[FILE PHOTO] Wife of Kebbi state governor, Dr. Zainab Bagudu

Dr Zainab Shinkafi – Bagudu, the Director of the Union for International Cancer Control (UICC) and the founder Medicaid Cancer Foundation, lets out that 26 women die daily because of cervical cancer in Nigeria, with over 36.59 million endangered globally.

She made this claim in Argungu Local Government Area of Kebbi at the 2020 World Polio Day, on Wednesday.

She asserted that,”More than 36.59 million women are at risk of cervical cancer globally and 26 die of the disease on daily basis in Nigeria.

“As it stands, Nigeria has the highest cancer death rate in Africa. Cervical cancer can be eliminated by a simple vaccine against the human papilloma virus- HPV.”

She revealed that the country is ready to begin the vaccination to fight the disease sequel to the adoption of a global strategy by World Health Organization (WHO) to eradicate cervical cancer by 2030.

She emphasized the necessity to learn from the polio incident, by guaranteeing sufficient awareness campaigns in communities in order to guarantee success of the exercise.

“As we have learnt from the polio experience, providing the vaccine without adequately educating our communities will lead to failure,” she said.

According to her, her foundation in cooperation with Civil Society Organizations (CSOs), were already working with local and International allies to guarantee the vaccination comes to be a reality for women in the country.

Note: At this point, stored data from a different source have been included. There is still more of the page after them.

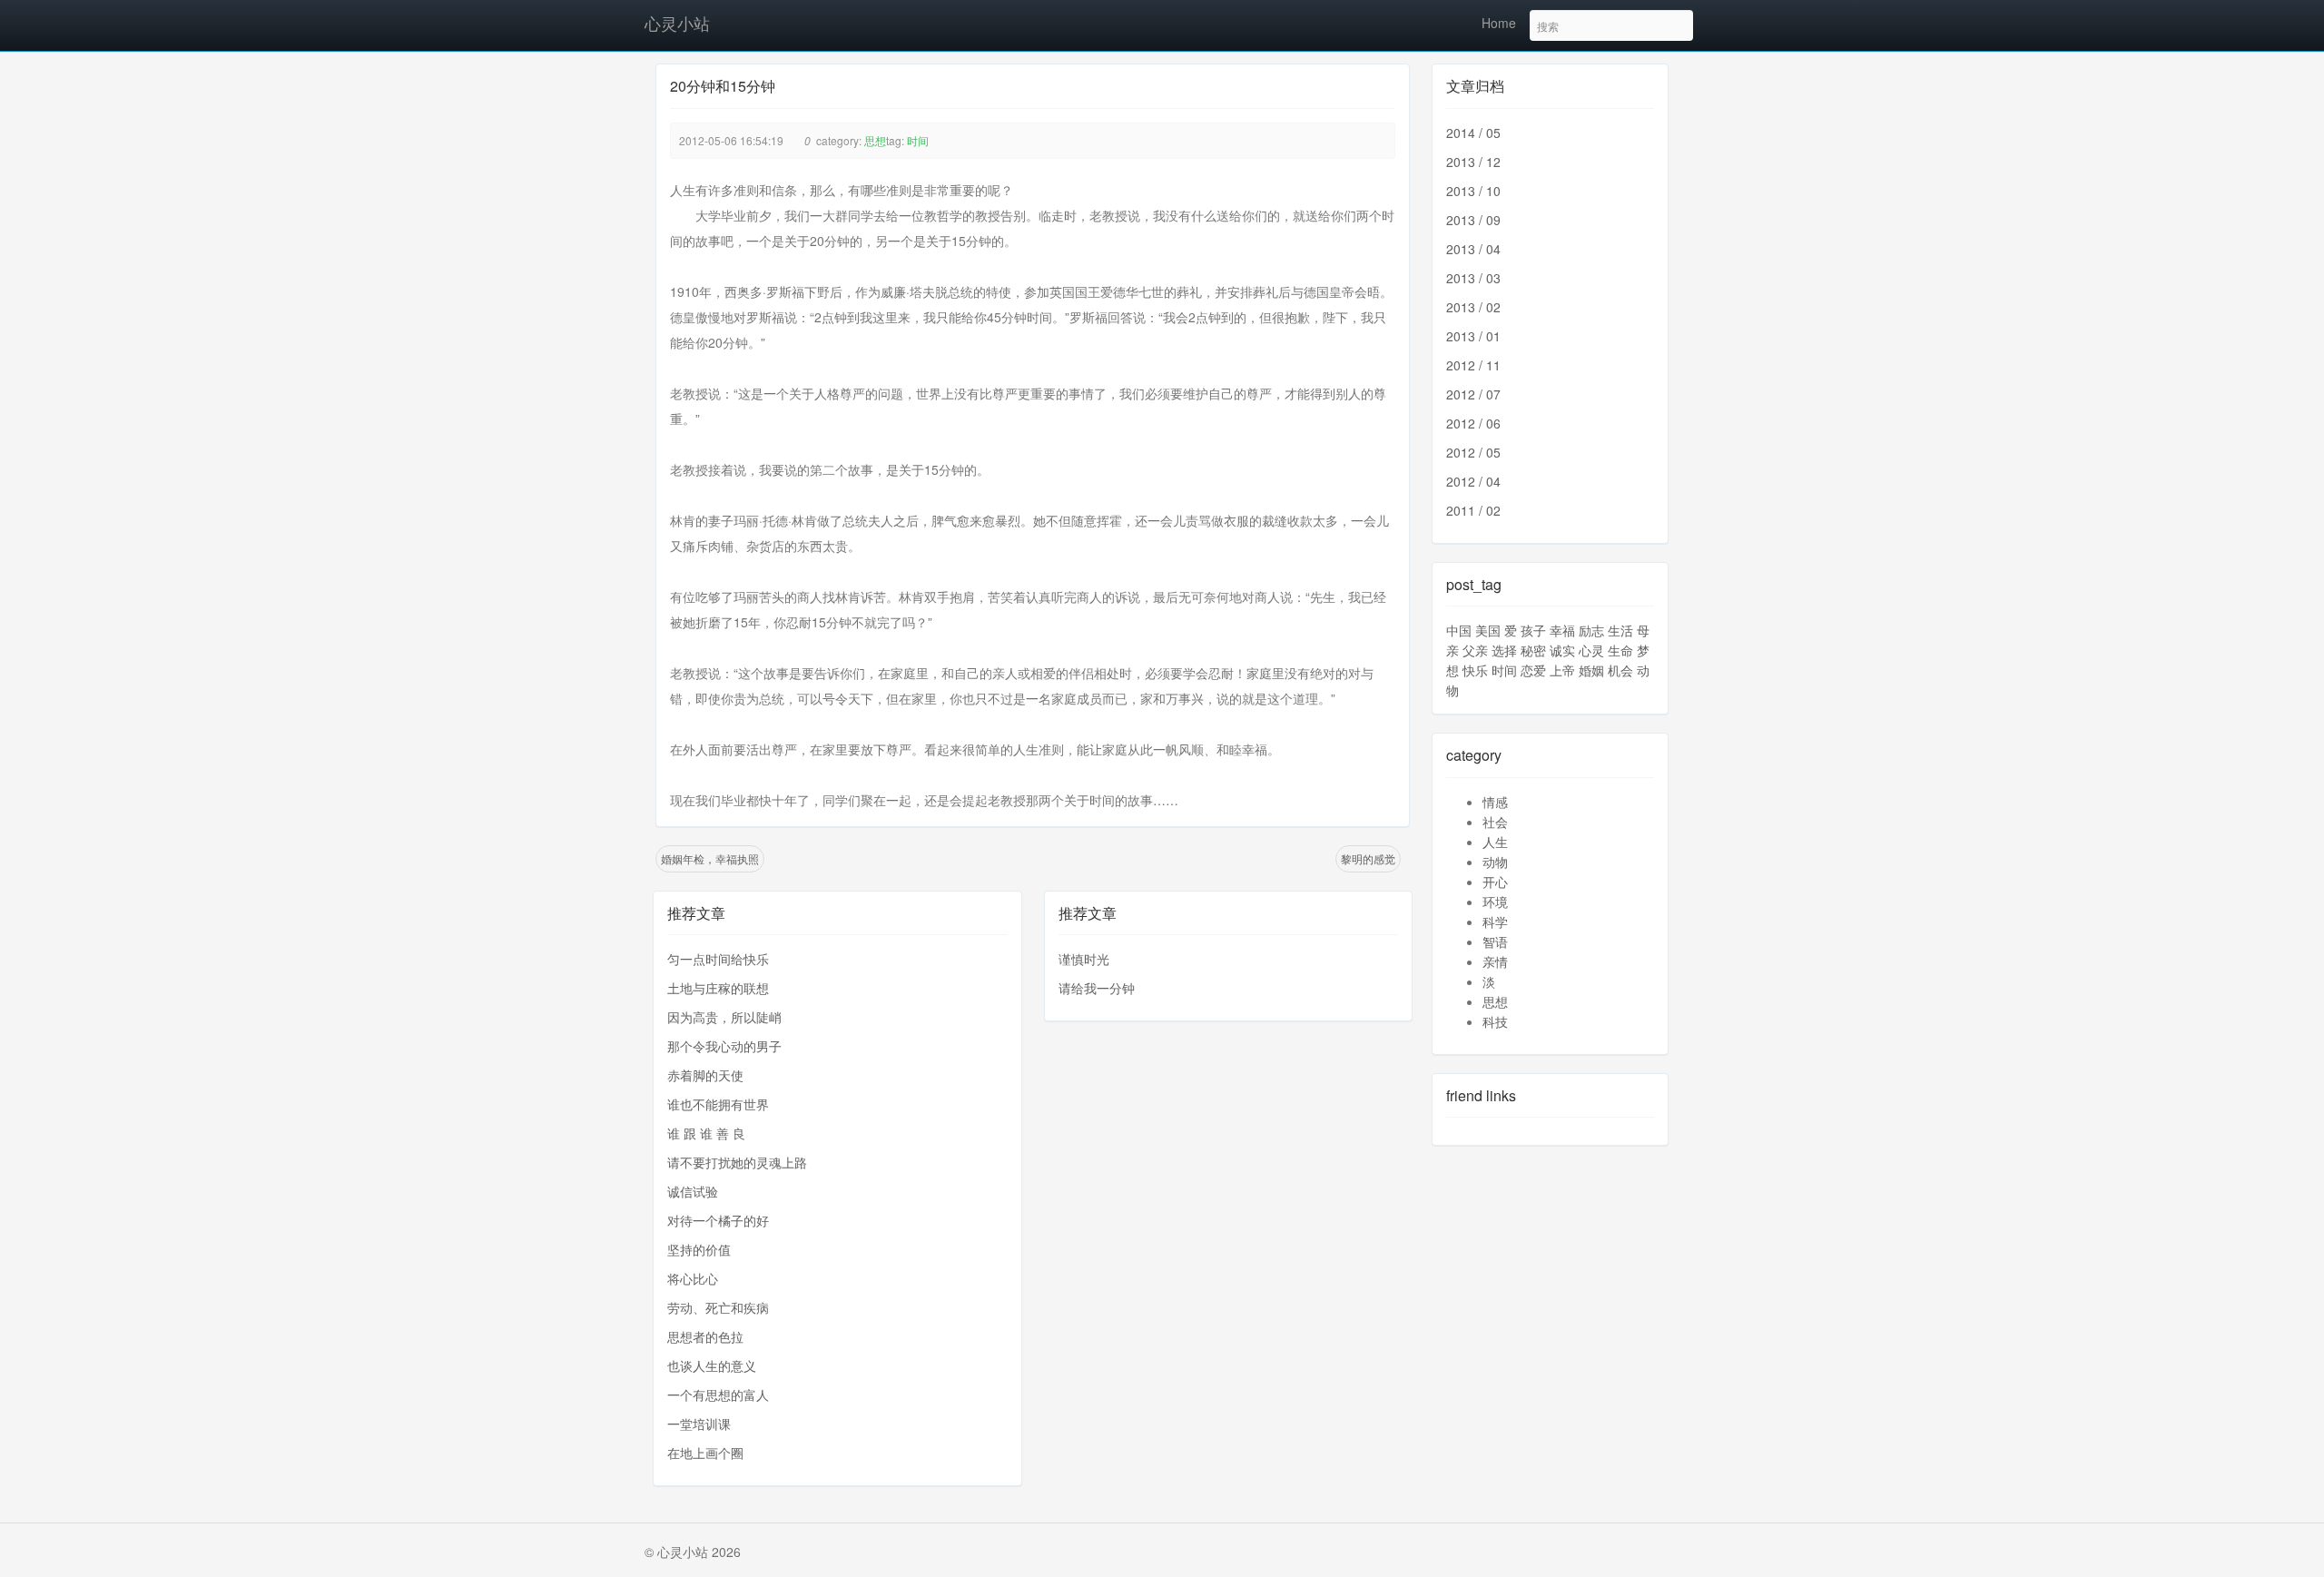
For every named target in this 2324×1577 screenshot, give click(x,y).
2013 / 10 (1473, 191)
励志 (1591, 630)
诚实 (1562, 650)
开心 (1495, 881)
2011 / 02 (1473, 510)
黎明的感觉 (1368, 858)
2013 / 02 (1473, 307)
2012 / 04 (1473, 481)
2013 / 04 (1473, 249)
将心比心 (692, 1278)
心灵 (1591, 650)
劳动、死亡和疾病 (718, 1307)
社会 (1495, 822)
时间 (918, 140)
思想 (875, 140)
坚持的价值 (699, 1249)
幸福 (1562, 630)
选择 (1504, 650)
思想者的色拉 (705, 1336)
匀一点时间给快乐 (718, 959)
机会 (1620, 670)
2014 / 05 (1473, 132)
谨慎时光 (1084, 959)
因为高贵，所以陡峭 (724, 1017)
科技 (1495, 1021)
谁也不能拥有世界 (718, 1104)
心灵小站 (677, 22)
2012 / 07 (1473, 394)
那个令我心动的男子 (724, 1046)
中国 (1459, 630)
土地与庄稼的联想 (718, 988)
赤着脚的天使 (705, 1075)
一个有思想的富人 (718, 1394)
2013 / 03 (1473, 278)
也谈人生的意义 (711, 1365)
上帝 (1562, 670)
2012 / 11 (1473, 365)
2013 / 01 (1473, 336)
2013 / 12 (1473, 162)
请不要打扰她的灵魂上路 (737, 1162)
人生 (1495, 842)
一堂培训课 (699, 1423)
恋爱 (1533, 670)
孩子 (1533, 630)
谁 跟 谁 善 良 (706, 1133)
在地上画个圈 (705, 1453)
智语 (1495, 941)
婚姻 (1591, 670)
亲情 (1495, 961)
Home (1499, 23)
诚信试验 (692, 1191)
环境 (1495, 901)
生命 (1620, 650)
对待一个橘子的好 (718, 1220)
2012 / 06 (1473, 423)
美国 (1488, 630)
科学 (1495, 921)
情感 (1495, 802)
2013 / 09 (1473, 220)
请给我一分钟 (1097, 988)
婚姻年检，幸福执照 (710, 858)
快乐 (1475, 670)
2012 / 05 (1473, 452)
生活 (1620, 630)
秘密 (1533, 650)
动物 (1495, 862)
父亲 (1475, 650)
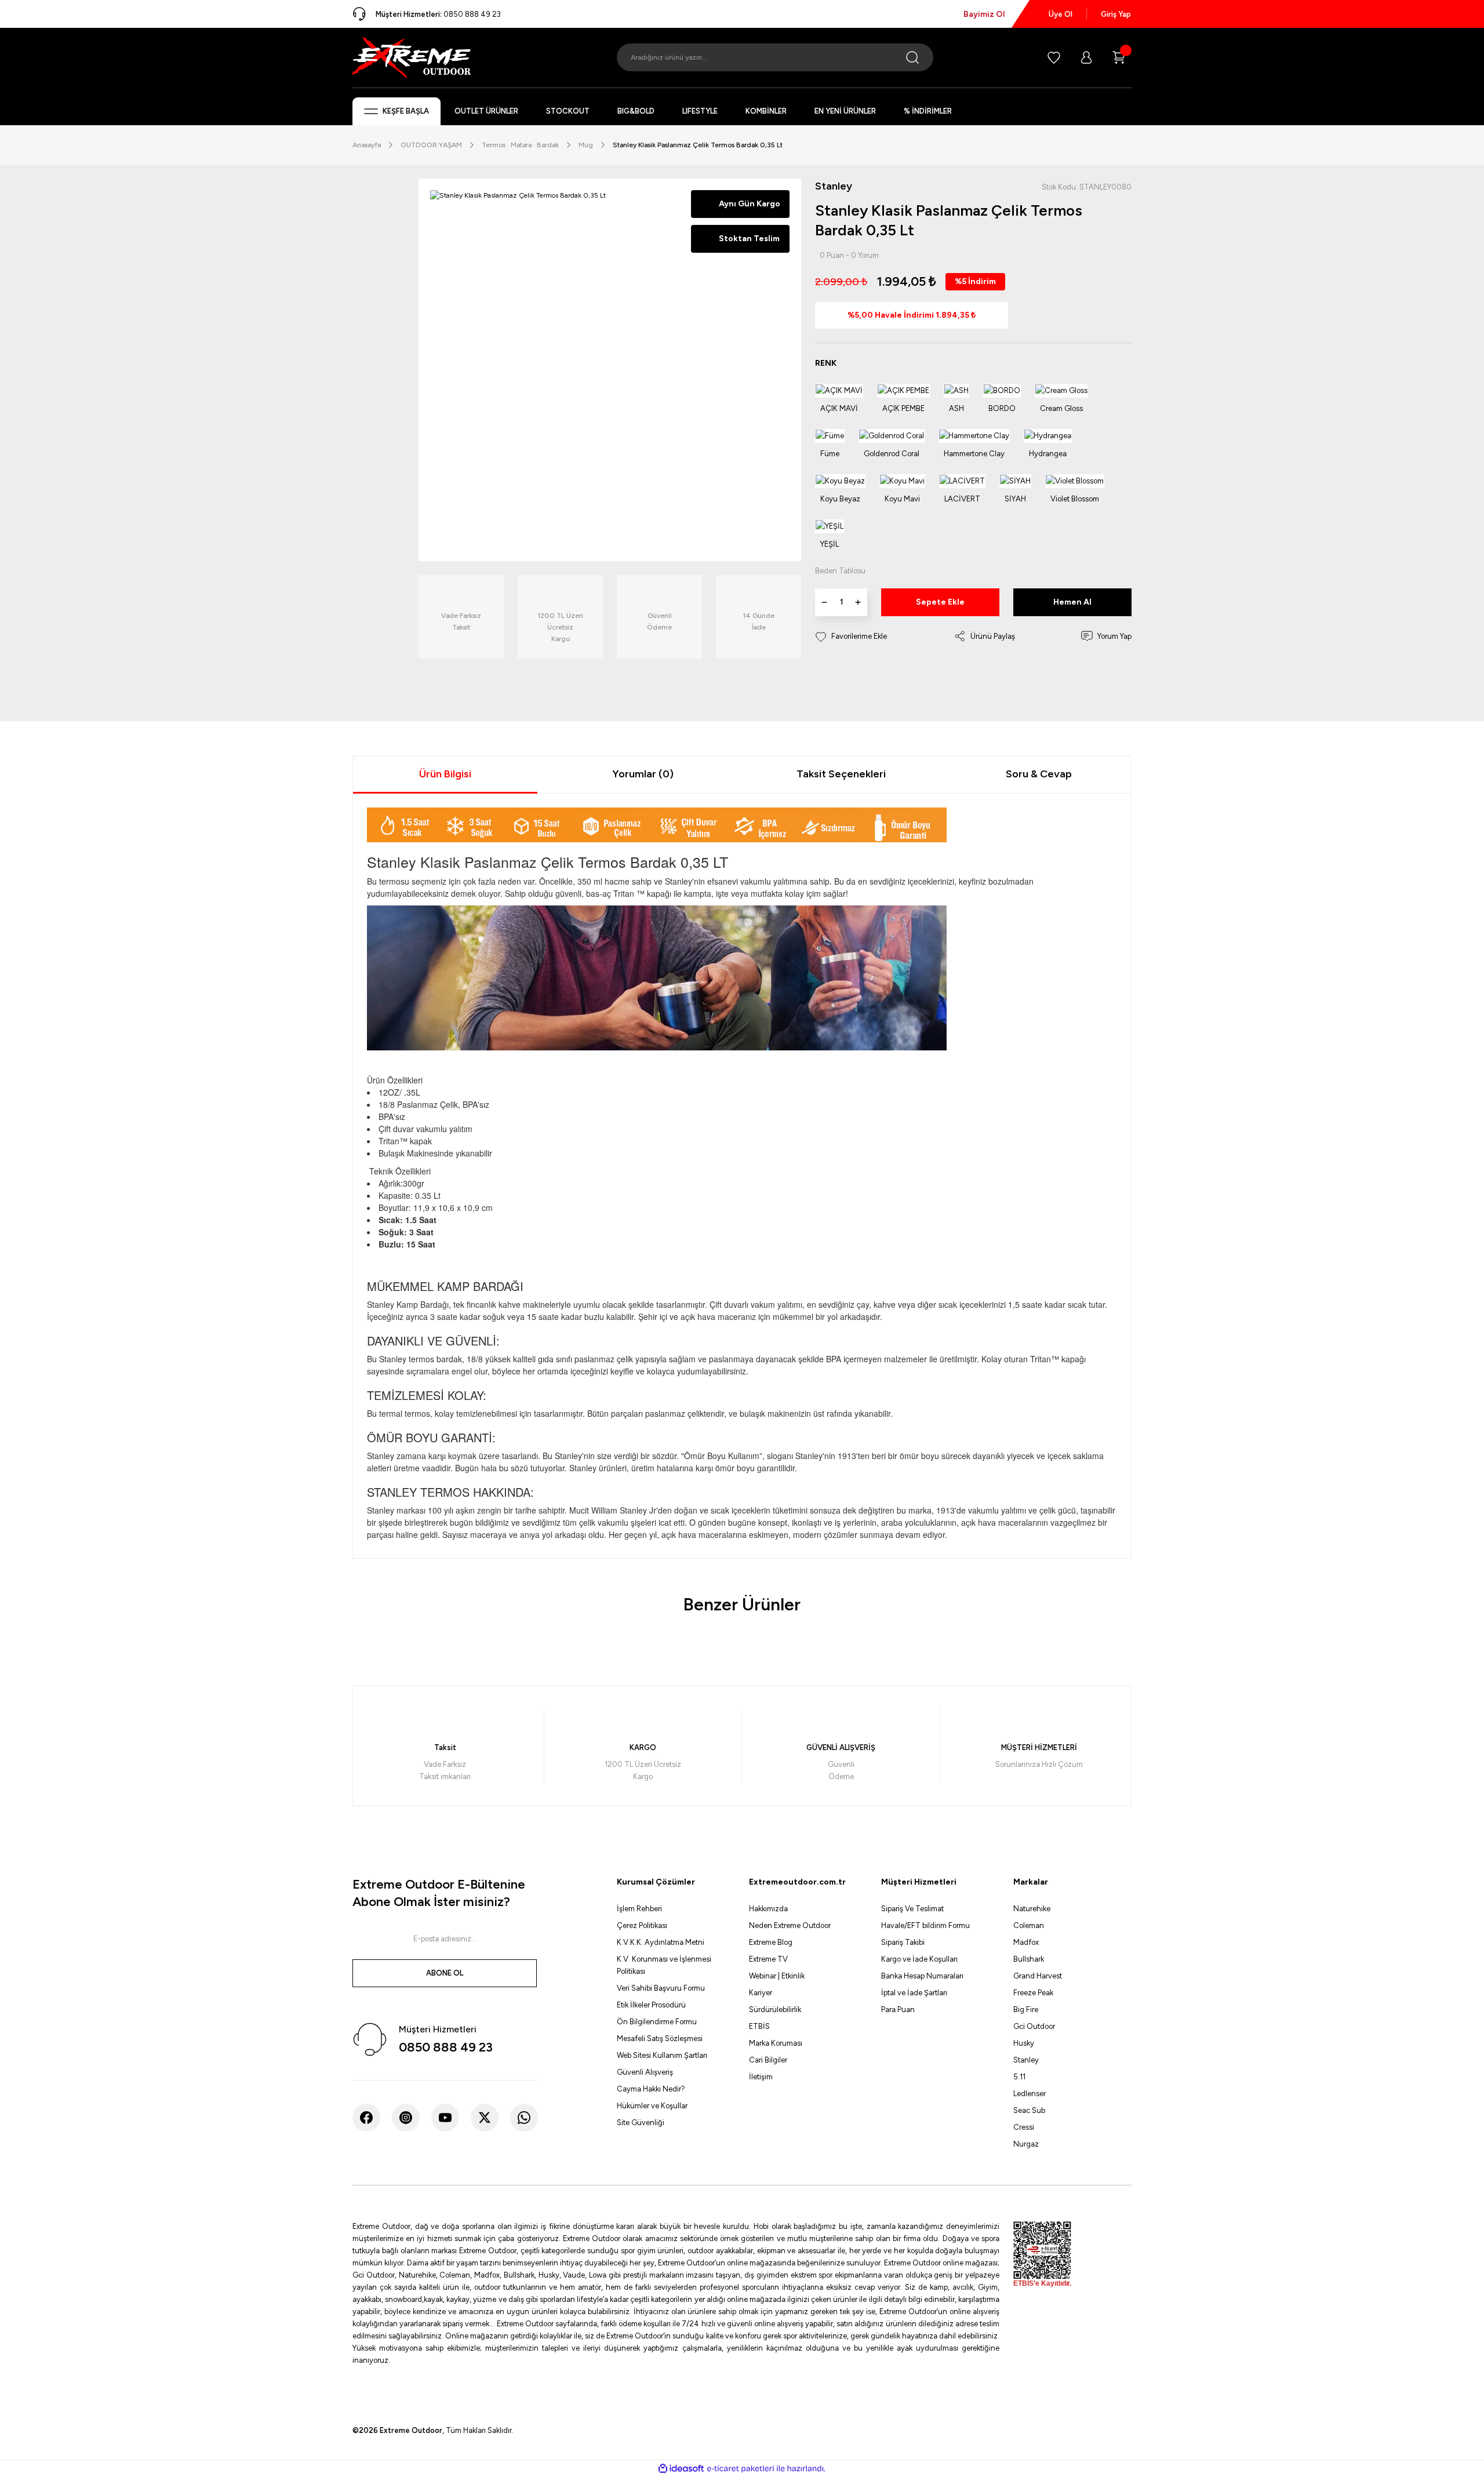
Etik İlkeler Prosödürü (651, 2004)
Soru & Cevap (1039, 774)
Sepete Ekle (940, 602)
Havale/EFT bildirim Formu (925, 1925)
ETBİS (759, 2026)
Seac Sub (1029, 2110)
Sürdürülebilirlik (775, 2009)
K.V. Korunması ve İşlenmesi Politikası (664, 1965)
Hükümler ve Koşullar (652, 2105)
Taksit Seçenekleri (841, 774)
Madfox (1026, 1942)
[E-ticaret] (740, 2469)
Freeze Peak (1033, 1992)
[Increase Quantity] (858, 602)
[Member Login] (1086, 57)
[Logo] (411, 57)
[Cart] (1119, 57)
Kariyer (760, 1992)
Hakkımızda (768, 1908)
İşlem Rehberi (639, 1908)
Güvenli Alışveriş (645, 2072)
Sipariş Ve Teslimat (912, 1908)
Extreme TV (768, 1959)
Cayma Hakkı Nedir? (651, 2089)
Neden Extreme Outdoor (790, 1925)
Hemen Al (1072, 602)
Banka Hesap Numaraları (922, 1976)
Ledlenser (1029, 2093)
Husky (1023, 2043)
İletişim (761, 2076)
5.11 (1019, 2076)
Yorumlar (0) (643, 774)
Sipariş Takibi (903, 1942)
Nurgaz (1026, 2144)
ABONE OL (444, 1973)
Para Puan (898, 2009)
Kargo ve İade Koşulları (919, 1959)
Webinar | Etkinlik (777, 1976)
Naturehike (1031, 1908)
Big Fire (1025, 2009)
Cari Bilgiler (768, 2060)
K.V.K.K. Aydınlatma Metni (660, 1942)
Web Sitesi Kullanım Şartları (662, 2055)
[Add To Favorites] (851, 636)
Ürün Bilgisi (445, 774)
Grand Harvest (1037, 1976)
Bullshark (1028, 1959)
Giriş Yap (1116, 14)
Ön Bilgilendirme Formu (657, 2021)
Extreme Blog (770, 1942)
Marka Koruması (775, 2043)
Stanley (1026, 2060)
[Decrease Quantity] (824, 602)
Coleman (1028, 1925)
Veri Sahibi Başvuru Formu (661, 1988)
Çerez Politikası (642, 1925)
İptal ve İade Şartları (914, 1992)
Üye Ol (1060, 14)
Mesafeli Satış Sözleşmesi (660, 2038)
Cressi (1023, 2127)
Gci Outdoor (1034, 2026)
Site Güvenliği (640, 2122)
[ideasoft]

“In Yauri, Kebbi State, with finding from Jaiz Foundation, we pioneered a pilot vaccination study for 100 girls, the findings of which will be published soon in a peer review journal.

“Thus, it is my prayer that the fight against cervical cancer using the HPV vaccine receives the same momentum that polio has received in Nigeria”.

The director advised Nigeria to maintain and strengthen responses, “as there exists not just polio but also a wide array of infectious disease threats in Africa.”

Dr Razi Muktar, a representative of WHO, conceded the function carried out by the traditional institution in the combat against the disease , especially the Emir of Argungu, Alhaji Samaila Mera.

“We shall also support the state government to deliver an integrated service delivery and strengthen primary health services,” the WHO official assured.

A representative of the National Primary Health Care Development Agency (NPHCDA), Shehu Abdul-Ganiyu, emphasized the need for proceeded polio immunization in spite of the polio-free certification of Nigeria.

Initially, Mera, recognized that it was reasonable for anybody of high status to encourage his people when the need arose.

He said that,” The fight to eradicate polio is a collective one, hence the need to appreciate all for their wonderful contributions.”